06.06.2017 Radio Vatikan

Papst Franziskus fordert Beseitigung des Waffenhandels

Gebetsanliegen von Papst Franziskus im Juni

Papst Franziskus fordert die Staaten und ihre nationalen Führer dazu auf, das Geschäft mit dem Waffenhandel zu beseitigen. Klick auf Bild führ zur Videobotschaft von Papst Franziskus auf Youtoube.

Mit unmissverständlichen Worten und eindringlichen Bildern klagt Papst Franziskus in seiner Videobotschaft im Juni die Staaten an, die mit organisiertem Waffenhandel dazu beitragen, Kriege zu unterstützen. Drastische Worte findet der Papst für die Regierungen, und ihre nationalen Führer, die den Waffenhandel im großen Stil betreiben und ihr Tun heuchlerisch mit Friedensmotiven verkleiden. „Es ist ein absurder Widerspruch, wenn man vom Frieden spricht und Friedensverhandlungen führt, gleichzeitig aber den Waffenhandel fördert oder zulässt!“

Kritisch hinterfragt der Papst, ob es wirklich sinnvolle Gründe gibt, die durch ein so rücksichtsloses Handeln das Leben tausender von Menschen preisgibt. Waffenverkauf auf dem Schwarzmarkt finanziert ungerechte Kriege und trägt dazu bei, dass die „Händler des Todes“ noch reicher werden. Diese Regime nutzen Völkerkriege um möglichst viel Profit zu erzielen, ungeachtet der Menschenwürde und Menschenrechte des Einzelnen und ganzer Völker. Papst Franziskus fordert die nationalen Führer auf, diesem Treiben endgültig ein Ende zu setzen.

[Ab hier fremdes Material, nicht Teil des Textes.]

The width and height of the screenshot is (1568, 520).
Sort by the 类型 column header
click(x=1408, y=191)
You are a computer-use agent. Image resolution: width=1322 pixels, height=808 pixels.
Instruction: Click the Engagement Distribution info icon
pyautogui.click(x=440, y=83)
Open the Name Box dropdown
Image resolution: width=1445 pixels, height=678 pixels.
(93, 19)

Seit Januar 2016 richtet sich der Papst monatlich mit einer Videobotschaft an die Gläubigen. Darin erklärt Franziskus die jeweiligen „Gebetsanliegen des Papstes“. Das soll interessierten Gläubigen ermöglichen, gemeinsam mit dem Papst zu beten. Die Videos werden vom Internationalen Gebetsapostolat in Zusammenarbeit mit dem vatikanischen Fernsehen CTV und der Kommunikationsagentur „La Machi“ produziert.

Mehr Videobotschaften von Papst Franziskus auf www.dasvideovompapst.org


Auch die Franziskaner in Deutschland engagieren sich gegen den Waffenhandel. Sie sind Förderer der Initiative Aktion Aufschrei-Stoppt den Waffenhandel. Franciscans International, die internationale Hilfsorganisation der Franziskaner bei der UN und „Gerechtigkeit, Frieden und Bewahrung der Schöpfung“ (GFBS) haben sich zur Aufgabe gemacht, weltweit für die Menschenrechte und Menschenwürde einzutreten.